As one of the first complete game design suites for IBM-based PCs, and the only one devoted to action games during the early '90s Shareware boom, Game-Maker "anticipated the thriving indie game community we have today with countless game engines, web sites and indie game companies." Several of its users went on to later note in indie or commercial game development, such as renowned Seiklus author cly5m, Slender: The Eight Pages designer Mark Hadley, Liight programmer Roland Ludlam, Warhammer Online background artist Justin Meisse, and Bionic Commando associate producer James W. Morris.
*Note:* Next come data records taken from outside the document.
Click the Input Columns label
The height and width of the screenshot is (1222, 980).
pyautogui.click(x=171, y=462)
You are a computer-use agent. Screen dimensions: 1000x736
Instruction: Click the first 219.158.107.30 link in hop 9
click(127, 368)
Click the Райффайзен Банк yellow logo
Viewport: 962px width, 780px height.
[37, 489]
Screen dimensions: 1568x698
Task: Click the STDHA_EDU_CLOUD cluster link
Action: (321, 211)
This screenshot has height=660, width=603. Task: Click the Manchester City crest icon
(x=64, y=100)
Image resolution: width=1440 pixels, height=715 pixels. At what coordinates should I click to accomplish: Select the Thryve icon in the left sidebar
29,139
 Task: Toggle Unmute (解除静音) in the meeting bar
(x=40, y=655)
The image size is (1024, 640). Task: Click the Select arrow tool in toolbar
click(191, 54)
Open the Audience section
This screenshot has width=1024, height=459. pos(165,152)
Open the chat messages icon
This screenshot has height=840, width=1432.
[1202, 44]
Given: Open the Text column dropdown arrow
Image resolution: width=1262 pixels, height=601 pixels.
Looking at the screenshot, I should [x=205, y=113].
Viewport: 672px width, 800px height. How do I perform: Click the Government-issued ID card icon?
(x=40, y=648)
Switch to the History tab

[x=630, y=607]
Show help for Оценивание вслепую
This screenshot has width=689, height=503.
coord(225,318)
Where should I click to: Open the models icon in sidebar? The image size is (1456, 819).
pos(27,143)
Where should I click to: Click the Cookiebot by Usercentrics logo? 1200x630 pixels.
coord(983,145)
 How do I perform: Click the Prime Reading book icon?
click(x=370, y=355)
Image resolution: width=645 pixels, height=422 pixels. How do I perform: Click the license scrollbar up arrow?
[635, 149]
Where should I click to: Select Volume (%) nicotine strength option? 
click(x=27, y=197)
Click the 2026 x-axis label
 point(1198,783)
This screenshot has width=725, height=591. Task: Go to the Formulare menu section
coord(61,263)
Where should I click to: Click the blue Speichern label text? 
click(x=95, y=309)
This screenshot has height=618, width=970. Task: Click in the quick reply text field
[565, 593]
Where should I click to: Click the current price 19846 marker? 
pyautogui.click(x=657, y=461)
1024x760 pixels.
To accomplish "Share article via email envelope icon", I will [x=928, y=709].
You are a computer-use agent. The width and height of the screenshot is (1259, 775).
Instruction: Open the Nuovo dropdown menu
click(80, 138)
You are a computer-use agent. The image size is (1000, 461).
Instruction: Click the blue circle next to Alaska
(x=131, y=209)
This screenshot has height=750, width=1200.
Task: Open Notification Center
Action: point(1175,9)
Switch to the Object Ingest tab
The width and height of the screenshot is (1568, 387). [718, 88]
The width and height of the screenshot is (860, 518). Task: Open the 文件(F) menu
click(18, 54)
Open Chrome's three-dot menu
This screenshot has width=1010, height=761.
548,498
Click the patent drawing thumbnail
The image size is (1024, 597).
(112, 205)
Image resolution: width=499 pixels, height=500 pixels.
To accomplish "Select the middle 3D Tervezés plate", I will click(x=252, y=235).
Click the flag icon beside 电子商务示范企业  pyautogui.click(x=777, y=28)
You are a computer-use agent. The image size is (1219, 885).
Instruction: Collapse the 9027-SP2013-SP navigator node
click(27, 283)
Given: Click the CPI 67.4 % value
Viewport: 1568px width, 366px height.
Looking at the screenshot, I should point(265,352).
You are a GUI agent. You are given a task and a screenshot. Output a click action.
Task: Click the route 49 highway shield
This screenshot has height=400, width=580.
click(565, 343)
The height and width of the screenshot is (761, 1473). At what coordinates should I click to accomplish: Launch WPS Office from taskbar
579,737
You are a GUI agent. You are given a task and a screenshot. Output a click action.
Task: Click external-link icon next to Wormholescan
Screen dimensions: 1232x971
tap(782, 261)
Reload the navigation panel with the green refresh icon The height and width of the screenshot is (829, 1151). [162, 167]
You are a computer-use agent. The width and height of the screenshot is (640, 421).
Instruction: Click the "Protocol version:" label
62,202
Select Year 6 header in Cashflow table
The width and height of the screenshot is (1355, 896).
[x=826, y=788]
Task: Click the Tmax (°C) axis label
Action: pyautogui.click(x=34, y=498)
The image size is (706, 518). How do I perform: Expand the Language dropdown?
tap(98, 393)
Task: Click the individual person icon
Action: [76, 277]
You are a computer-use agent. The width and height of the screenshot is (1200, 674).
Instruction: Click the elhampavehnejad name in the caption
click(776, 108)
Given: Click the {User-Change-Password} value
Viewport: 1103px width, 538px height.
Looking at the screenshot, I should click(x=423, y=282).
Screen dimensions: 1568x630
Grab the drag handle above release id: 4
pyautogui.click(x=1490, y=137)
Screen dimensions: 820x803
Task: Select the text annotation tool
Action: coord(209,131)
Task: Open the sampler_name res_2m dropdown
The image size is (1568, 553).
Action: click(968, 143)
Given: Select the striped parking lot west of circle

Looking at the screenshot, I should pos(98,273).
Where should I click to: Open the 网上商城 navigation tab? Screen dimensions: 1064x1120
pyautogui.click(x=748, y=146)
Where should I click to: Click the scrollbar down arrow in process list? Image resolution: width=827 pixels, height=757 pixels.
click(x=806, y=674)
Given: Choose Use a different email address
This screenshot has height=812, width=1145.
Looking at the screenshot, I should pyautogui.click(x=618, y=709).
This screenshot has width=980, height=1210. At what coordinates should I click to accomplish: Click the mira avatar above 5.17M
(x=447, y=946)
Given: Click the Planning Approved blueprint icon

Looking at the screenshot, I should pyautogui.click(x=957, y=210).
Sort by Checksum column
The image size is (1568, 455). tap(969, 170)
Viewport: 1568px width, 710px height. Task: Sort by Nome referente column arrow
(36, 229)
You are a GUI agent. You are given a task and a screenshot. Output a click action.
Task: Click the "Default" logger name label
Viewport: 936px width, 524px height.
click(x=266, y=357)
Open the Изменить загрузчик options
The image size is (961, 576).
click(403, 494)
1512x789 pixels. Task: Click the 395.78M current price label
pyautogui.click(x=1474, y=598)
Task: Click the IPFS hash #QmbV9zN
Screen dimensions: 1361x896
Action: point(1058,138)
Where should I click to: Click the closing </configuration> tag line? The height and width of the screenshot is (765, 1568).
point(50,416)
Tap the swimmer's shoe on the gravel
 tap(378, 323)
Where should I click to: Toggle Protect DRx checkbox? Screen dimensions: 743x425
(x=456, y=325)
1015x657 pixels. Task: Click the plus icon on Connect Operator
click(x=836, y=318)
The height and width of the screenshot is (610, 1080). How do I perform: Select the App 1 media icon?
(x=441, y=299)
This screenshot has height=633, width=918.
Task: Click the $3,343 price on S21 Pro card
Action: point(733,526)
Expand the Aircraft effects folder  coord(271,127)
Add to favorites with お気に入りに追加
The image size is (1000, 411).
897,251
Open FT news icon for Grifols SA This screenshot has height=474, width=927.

Some games produced with RSD's tools, such as Jeremy LaMar's Blinky series, have become cult favorites. Others, like A-J's Quest, Die Blarney!, and Matt Bell's Paper Airplane, reached a wide circulation during the 1990s Shareware boom, appearing on many CD compilations. Game-Maker seems also to have made an impression in the Benelux, with references in various academic papers, coverage in the largest game magazine in the region, and dissection by the local demoscene.

=== Notable games ===

G. Oliver Stone's Pipemare

- A-J's Quest (A-J Games, 1992) – A widely distributed side-scrolling platformer that was also incorporated into an early slideshow demo of Game-Maker.
- Barracuda (GameLynk, 1992) – An action simulation game, involving deep sea diving. The shareware episode, distributed on a separate floppy disk with early versions of Game-Maker, incorporates external functions such as LHarc auto-compression and the portable Deluxe Paint Animation player, into the game's presentation.
- Blinky 2 (Jeremy LaMar, 1994) – A top-down action game inspired by The Legend of Zelda: A Link to the Past. Through its distribution on AOL Kids, Blinky 2 and its sequel achieved a small cult status.
- Blinky 3 (Jeremy LaMar, 1995) – A side-scrolling platformer featuring multiple characters and a branching level structure. Of the two distributed Blinky games, Blinky 3 has received the bulk of attention.
- Nebula (RSD, 1991) – Game-Maker programmer Andy Stone's Metroid-influenced action-adventure platformer, that was always first to demonstrate any new features to the software.
- Parsec Man 3D (Mark Hadley, 1994) – A minimalist free-floating/platform shooter by Slender: The Eight Pages designer Mark Hadley, that uses red/cyan anaglyphic 3D glasses to add both atmosphere and functional design. Parsec Man was also distributed on the Game-Maker 3.0 CD-ROM.
- Paper Airplane (Matt Bell, 1993) – A side-scrolling strategic action game with puzzle-solving elements; perhaps the most widely distributed Game-Maker game.
- Peach the Lobster (A-J Games, 1994) – A Sonic the Hedgehog influenced side-scrolling platformer that was incorporated into a late-era slideshow demo of Game-Maker.
- Pipemare (RSD, 1991) – G. Oliver Stone's top-down action maze game, which provides much of the iconography for the Game-Maker software and packaging.
- Sample (RSD, 1991) – Joan Stone's simple 3/4 view adventure game that formed the basis for dozens of user-created games.